* 연습 과제 *
"Where should I" 문구가 포함된 줄부터 항목의 마지막 줄까지 한 글자도 바꾸지 말고 그대로 출력하세요. 그림은 출력에서 빼세요.

◇ ◇ ◇ ◇ ◇

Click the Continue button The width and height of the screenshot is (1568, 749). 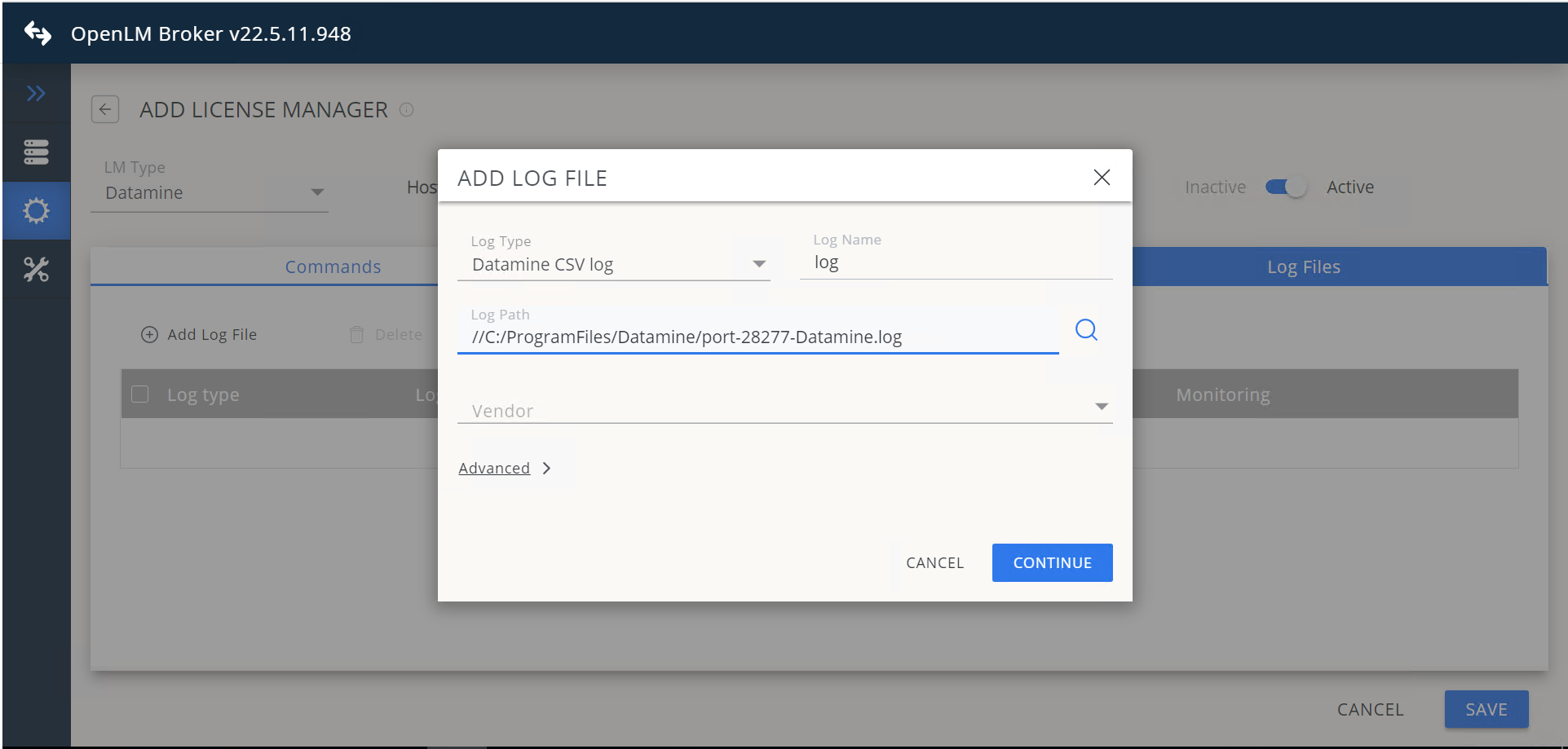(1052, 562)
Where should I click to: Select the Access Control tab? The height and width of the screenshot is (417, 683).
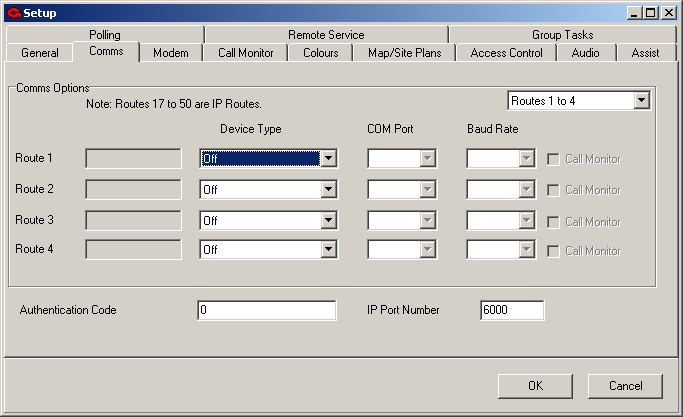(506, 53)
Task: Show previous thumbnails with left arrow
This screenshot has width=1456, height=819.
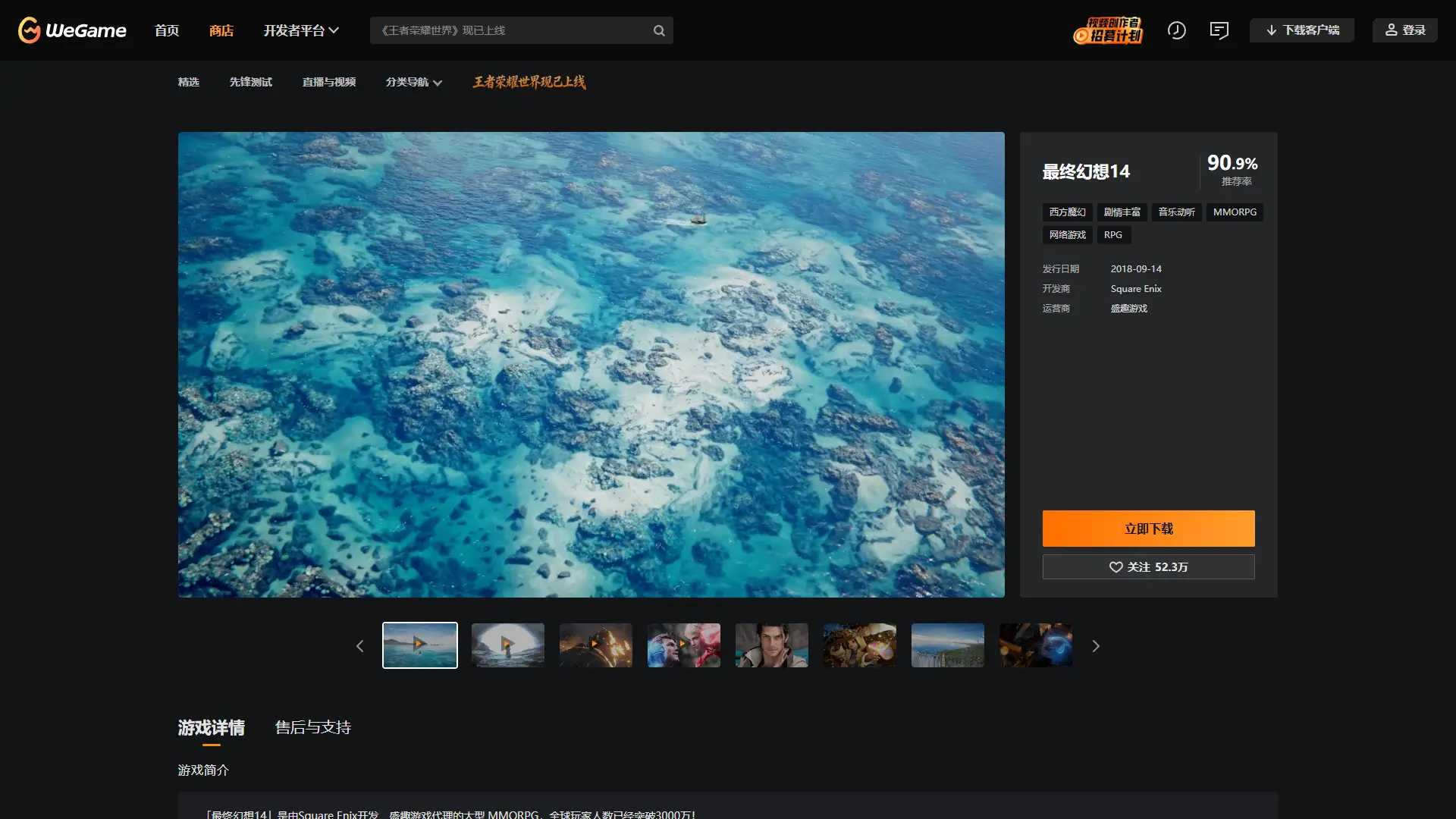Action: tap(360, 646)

◇ ◇ ◇ ◇ ◇

* 과제 답변 *
Where should I click to: Select the Access Control tab? The height and width of the screenshot is (417, 683).
(506, 53)
Task: Show previous thumbnails with left arrow
This screenshot has width=1456, height=819.
Action: tap(360, 646)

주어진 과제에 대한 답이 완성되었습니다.